_WORK TASK_
Which lines below fall between the one containing "Türkei (1329, 722)" and the one containing "KONTAKT (572, 17)"? Repeat them exactly, counting both of those lines, and add nothing else.

_PROVIDED ENTRIES_

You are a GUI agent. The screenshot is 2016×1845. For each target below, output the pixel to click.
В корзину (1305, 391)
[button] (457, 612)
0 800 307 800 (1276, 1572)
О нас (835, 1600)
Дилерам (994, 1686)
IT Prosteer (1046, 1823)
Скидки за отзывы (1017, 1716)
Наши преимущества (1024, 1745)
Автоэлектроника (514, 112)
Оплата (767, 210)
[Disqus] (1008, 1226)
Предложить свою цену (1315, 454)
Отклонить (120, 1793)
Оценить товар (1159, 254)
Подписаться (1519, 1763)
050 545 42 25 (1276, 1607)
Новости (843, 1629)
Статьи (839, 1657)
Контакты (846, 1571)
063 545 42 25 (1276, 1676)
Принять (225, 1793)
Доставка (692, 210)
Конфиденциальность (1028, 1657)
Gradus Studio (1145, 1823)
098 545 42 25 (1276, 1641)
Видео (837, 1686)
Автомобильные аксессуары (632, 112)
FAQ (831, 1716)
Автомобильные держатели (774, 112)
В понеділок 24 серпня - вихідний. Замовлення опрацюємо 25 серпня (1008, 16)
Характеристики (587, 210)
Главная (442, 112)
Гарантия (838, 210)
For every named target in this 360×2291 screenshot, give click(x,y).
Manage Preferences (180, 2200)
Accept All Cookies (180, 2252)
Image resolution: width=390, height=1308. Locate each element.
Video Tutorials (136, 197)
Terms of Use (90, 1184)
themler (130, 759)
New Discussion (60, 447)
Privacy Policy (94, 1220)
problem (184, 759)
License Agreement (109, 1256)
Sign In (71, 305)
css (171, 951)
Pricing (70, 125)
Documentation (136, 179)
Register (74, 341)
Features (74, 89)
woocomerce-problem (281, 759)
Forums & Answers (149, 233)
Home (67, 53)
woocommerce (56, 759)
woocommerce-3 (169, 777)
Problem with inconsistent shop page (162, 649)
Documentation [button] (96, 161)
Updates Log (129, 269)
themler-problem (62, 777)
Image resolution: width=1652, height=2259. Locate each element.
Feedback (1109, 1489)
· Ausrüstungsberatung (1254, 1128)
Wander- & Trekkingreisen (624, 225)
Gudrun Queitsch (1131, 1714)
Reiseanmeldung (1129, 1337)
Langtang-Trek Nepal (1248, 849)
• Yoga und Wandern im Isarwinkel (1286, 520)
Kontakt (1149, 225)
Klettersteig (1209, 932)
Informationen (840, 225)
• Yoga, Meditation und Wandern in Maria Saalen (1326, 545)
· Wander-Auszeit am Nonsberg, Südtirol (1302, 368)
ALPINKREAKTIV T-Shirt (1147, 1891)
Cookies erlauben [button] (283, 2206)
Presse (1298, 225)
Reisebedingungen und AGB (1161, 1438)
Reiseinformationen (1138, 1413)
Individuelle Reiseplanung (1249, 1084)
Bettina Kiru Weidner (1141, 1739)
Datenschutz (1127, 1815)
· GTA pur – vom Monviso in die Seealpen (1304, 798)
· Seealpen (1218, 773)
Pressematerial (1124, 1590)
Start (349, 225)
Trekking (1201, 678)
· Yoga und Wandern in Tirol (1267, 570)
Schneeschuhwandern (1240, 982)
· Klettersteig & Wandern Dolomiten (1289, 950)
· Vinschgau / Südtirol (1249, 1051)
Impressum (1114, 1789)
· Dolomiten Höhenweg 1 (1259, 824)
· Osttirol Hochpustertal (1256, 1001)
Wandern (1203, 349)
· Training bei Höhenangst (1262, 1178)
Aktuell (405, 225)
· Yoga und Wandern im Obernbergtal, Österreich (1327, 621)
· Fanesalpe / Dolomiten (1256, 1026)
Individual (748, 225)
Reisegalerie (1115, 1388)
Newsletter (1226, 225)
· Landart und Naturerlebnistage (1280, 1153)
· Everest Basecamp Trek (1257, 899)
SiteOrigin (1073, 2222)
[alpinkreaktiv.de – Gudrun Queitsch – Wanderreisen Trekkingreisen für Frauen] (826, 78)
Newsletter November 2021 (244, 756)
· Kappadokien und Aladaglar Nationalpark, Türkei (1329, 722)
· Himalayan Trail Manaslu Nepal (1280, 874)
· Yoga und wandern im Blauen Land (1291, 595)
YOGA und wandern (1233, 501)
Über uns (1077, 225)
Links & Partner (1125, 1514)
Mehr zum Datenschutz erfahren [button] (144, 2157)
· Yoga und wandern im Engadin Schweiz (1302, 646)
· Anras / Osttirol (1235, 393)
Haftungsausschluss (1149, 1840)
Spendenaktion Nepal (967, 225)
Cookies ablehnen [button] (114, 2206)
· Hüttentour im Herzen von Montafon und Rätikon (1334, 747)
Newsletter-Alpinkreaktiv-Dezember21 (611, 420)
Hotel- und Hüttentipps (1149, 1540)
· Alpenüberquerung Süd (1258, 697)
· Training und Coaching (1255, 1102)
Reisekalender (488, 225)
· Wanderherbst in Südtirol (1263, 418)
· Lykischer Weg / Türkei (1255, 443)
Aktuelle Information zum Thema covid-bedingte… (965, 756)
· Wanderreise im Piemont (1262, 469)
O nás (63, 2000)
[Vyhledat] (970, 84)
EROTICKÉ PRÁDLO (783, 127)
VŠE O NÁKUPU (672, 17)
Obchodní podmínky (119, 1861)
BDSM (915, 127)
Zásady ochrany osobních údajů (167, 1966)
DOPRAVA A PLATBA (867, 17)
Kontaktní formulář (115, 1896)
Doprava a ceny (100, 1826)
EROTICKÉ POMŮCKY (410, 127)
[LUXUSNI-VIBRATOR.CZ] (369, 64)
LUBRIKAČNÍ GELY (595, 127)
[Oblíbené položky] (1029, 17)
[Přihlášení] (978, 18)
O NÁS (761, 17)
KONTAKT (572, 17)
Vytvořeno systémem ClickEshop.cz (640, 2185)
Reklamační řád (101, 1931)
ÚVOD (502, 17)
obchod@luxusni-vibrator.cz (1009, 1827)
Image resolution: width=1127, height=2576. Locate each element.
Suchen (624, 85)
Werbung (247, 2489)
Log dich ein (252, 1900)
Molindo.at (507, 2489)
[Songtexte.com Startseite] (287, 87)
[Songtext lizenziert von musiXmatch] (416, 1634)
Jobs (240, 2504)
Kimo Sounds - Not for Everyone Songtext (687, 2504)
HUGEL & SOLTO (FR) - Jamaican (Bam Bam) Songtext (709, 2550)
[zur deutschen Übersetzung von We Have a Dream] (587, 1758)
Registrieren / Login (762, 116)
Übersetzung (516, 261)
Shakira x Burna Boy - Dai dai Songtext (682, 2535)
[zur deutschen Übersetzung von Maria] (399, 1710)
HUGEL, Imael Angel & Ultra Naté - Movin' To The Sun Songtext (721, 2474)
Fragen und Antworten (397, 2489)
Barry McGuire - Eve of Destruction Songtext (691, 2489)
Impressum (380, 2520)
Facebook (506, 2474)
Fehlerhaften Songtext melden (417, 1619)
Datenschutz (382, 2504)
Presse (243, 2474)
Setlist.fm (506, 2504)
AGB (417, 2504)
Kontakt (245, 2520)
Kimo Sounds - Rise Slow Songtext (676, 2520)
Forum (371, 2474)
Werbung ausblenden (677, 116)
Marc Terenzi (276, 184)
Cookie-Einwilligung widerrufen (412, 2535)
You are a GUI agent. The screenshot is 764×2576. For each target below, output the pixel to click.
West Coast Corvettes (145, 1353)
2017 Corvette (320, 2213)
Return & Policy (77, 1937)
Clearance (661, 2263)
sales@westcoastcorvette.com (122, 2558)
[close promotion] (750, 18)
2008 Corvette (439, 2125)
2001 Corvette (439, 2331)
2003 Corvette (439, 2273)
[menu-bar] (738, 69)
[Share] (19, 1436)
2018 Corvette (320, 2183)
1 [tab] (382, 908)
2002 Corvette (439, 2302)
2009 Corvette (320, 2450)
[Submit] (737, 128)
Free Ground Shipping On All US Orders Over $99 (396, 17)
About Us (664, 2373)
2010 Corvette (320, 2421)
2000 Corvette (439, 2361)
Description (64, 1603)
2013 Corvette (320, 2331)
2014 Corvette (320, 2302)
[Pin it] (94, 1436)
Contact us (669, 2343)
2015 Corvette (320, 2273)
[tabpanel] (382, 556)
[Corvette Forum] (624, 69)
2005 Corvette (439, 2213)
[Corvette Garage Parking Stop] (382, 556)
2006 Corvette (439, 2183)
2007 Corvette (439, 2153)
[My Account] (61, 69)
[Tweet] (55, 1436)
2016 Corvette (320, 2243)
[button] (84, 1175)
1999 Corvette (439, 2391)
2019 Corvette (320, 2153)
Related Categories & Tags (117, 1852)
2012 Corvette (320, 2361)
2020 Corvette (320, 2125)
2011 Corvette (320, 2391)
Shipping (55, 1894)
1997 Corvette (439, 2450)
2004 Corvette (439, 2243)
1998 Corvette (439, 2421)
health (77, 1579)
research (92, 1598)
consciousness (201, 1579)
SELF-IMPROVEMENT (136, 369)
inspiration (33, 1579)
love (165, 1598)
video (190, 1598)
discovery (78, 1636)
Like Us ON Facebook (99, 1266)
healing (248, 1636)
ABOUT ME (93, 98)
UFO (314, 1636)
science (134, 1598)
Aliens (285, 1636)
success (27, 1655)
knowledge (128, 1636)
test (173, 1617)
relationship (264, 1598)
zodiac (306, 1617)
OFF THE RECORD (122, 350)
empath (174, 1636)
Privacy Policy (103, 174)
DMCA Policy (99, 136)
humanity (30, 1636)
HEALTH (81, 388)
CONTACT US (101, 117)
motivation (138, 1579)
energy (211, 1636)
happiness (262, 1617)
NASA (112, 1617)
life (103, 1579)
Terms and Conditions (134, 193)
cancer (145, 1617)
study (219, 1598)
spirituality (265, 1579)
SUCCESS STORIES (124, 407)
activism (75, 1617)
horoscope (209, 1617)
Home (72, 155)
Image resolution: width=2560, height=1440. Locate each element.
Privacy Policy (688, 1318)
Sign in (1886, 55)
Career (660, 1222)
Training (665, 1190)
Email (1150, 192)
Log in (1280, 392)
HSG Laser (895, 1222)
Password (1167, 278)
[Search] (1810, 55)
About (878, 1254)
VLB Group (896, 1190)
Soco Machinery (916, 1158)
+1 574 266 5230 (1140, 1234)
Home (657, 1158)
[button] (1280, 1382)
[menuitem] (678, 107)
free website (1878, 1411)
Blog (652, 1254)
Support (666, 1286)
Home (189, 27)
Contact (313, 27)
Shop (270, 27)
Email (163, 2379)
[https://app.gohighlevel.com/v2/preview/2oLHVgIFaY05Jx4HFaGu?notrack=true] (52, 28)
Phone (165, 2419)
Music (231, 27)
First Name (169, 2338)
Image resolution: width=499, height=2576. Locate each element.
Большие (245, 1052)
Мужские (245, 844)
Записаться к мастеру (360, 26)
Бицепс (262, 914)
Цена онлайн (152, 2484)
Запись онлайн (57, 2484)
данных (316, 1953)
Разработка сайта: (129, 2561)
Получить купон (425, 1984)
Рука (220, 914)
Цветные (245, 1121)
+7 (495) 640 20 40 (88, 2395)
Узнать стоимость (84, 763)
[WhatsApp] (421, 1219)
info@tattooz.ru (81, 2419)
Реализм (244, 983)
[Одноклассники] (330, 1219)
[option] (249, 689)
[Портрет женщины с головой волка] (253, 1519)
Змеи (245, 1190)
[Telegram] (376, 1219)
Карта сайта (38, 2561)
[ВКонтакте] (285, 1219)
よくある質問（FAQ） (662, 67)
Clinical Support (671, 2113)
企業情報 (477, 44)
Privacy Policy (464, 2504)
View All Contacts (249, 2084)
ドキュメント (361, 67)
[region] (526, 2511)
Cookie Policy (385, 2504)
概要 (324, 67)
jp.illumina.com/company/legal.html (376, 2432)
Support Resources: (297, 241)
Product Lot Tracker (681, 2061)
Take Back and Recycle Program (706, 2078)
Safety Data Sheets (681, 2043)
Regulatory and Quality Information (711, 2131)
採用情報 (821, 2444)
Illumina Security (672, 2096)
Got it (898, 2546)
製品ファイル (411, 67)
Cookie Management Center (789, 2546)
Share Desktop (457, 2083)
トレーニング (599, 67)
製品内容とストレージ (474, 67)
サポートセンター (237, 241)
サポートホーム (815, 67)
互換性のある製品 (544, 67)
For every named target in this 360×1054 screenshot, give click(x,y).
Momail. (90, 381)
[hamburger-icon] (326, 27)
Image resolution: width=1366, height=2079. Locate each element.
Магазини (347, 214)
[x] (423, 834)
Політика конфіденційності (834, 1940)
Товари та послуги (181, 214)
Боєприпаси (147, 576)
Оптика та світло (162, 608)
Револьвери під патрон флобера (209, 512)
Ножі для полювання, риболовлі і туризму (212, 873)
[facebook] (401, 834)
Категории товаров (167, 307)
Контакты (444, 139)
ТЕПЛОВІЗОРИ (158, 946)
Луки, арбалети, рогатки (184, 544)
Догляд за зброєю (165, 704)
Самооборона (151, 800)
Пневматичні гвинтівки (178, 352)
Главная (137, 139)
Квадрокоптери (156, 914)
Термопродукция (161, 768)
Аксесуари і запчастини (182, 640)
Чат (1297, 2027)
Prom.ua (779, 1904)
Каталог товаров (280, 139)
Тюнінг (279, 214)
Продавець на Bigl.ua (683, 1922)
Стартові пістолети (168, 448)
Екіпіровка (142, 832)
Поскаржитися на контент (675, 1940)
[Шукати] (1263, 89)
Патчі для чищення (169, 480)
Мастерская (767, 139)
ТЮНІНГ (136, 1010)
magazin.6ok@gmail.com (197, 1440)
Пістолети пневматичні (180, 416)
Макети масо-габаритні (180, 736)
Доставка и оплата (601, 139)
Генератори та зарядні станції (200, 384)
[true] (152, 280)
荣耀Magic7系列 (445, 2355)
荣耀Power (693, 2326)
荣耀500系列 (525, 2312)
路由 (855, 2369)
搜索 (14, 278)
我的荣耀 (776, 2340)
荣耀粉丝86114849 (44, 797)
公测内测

_EXERCISE RESPONSE_
· Kappadokien und Aladaglar Nationalpark, Türkei (1329, 722)
· Himalayan Trail Manaslu Nepal (1280, 874)
· Yoga und wandern im Blauen Land (1291, 595)
YOGA und wandern (1233, 501)
Über uns (1077, 225)
Links & Partner (1125, 1514)
Mehr zum Datenschutz erfahren [button] (144, 2157)
· Yoga und wandern im Engadin Schweiz (1302, 646)
· Anras / Osttirol (1235, 393)
Haftungsausschluss (1149, 1840)
Spendenaktion Nepal (967, 225)
Cookies ablehnen [button] (114, 2206)
· Hüttentour im Herzen von Montafon und Rätikon (1334, 747)
Newsletter-Alpinkreaktiv-Dezember21 (611, 420)
Hotel- und Hüttentipps (1149, 1540)
· Alpenüberquerung Süd (1258, 697)
· Training und Coaching (1255, 1102)
Reisekalender (488, 225)
· Wanderherbst in Südtirol (1263, 418)
· Lykischer Weg / Türkei (1255, 443)
Aktuelle Information zum Thema covid-bedingte… (965, 756)
· Wanderreise im Piemont (1262, 469)
O nás (63, 2000)
[Vyhledat] (970, 84)
EROTICKÉ PRÁDLO (783, 127)
VŠE O NÁKUPU (672, 17)
Obchodní podmínky (119, 1861)
BDSM (915, 127)
Zásady ochrany osobních údajů (167, 1966)
DOPRAVA A PLATBA (867, 17)
Kontaktní formulář (115, 1896)
Doprava a ceny (100, 1826)
EROTICKÉ POMŮCKY (410, 127)
[LUXUSNI-VIBRATOR.CZ] (369, 64)
LUBRIKAČNÍ GELY (595, 127)
[Oblíbené položky] (1029, 17)
[Přihlášení] (978, 18)
O NÁS (761, 17)
KONTAKT (572, 17)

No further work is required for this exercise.